We open with the “why”: AWS is common, dangerous, and time-sensitive. We review the pathophysiology (rebound CNS hyperexcitability after abrupt cessation) and the clinical spectrum—from mild tremor and autonomic surge to seizures and delirium tremens—framing why early recognition changes outcomes.

Diagnosis and risk stratification come next. We show how to get the story that matters (prior DTs/seizures, daily quantity, last drink, polysubstance use, comorbids, electrolytes). We explain using CIWA-Ar the right way—as a monitoring tool, not a diagnostic test—and when it breaks down (ICU, delirium, non-communicative patients). We introduce objective alternatives (e.g., MINDS/mMINDS, vital-sign–driven checks) and map patients to the right setting: ambulatory for low-risk, floor/step-down for moderate, ICU for severe or refractory cases.

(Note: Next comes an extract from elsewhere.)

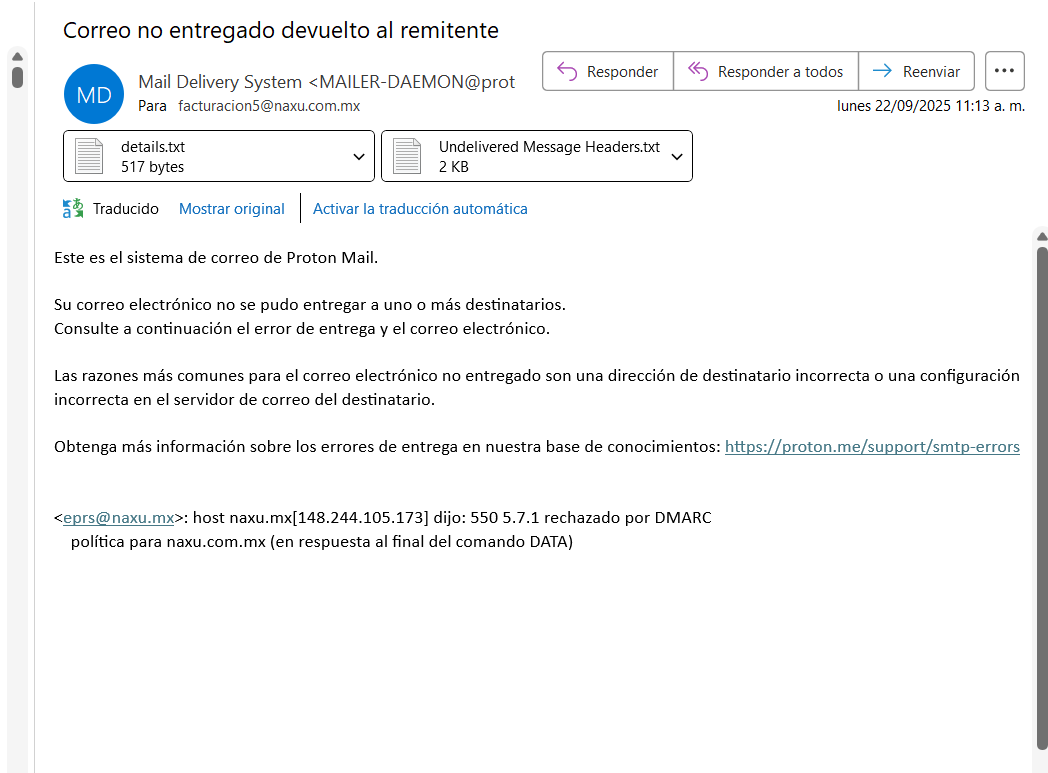This screenshot has width=1048, height=773.
Task: Click the Responder button label
Action: point(622,72)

Then the treatment playbook:

• Benzodiazepines are first-line. Long-acting (diazepam, chlordiazepoxide) for most; lorazepam/oxazepam when liver disease or frailty raise the stakes.
• Symptom-triggered dosing wherever frequent reassessment is feasible; fixed-schedule or front-loading when monitoring is limited or the patient can’t participate.
• Escalation for severe AWS: IV lorazepam or diazepam; phenobarbital as monotherapy or adjunct in experienced hands; dexmedetomidine/propofol as ICU adjuncts (not seizure prophylaxis).
• Mild/outpatient cases: gabapentin or carbamazepine as alternatives when benzos are contraindicated—paired with daily check-ins.

Supportive care is non-negotiable: high-dose parenteral thiamine early (and don’t delay glucose if hypoglycemic—give both), multivitamins/folate, aggressive electrolyte repletion (Mg, K, PO₄), fluids and nutrition, quiet/light-stable environment, fall/aspiration precautions. We highlight red flags for delirium tremens (48–72 hours, agitated delirium, hallucinations, autonomic instability), seizure management (benzodiazepines first; antiepileptics only for non-AWS status), and clear triggers for ICU transfer.

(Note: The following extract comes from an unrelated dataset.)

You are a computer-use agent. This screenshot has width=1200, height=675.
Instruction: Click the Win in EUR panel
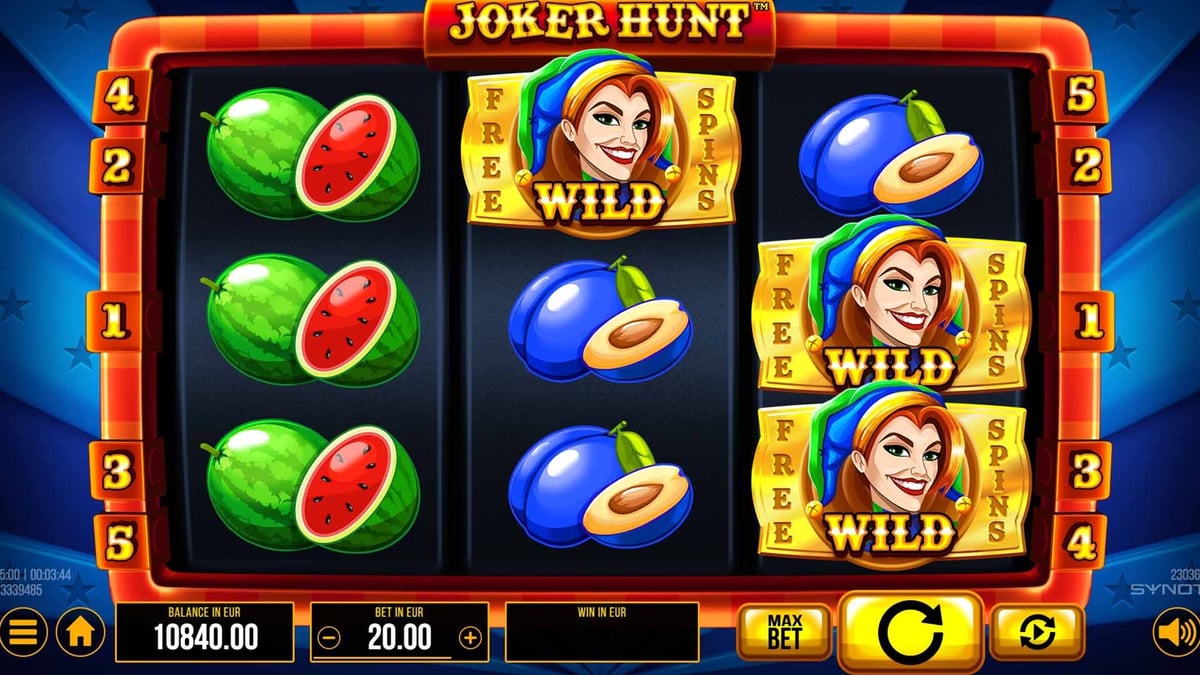pos(602,632)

Special populations get a focused walkthrough: advanced hepatic dysfunction (prefer lorazepam/oxazepam; avoid long-acting benzos and phenobarbital if decompensated), older adults (lower doses, delirium prevention), and pregnancy (benzos remain first-line for severe AWS; use the lowest effective dose).

We close with transition and long-term care: concrete discharge criteria (symptoms controlled, stable vitals, no recent seizures, eating/drinking, safe plan), addiction medicine consults, and starting relapse-prevention meds before discharge (naltrexone when liver allows; acamprosate for liver disease; disulfiram in highly selected/supervised patients). We build a follow-up bundle—early appointments, counseling/peer support, and return-precautions—that keeps patients safe after the protocol ends.

No fluff—just a ward-ready, guideline-driven path to safer alcohol withdrawal management.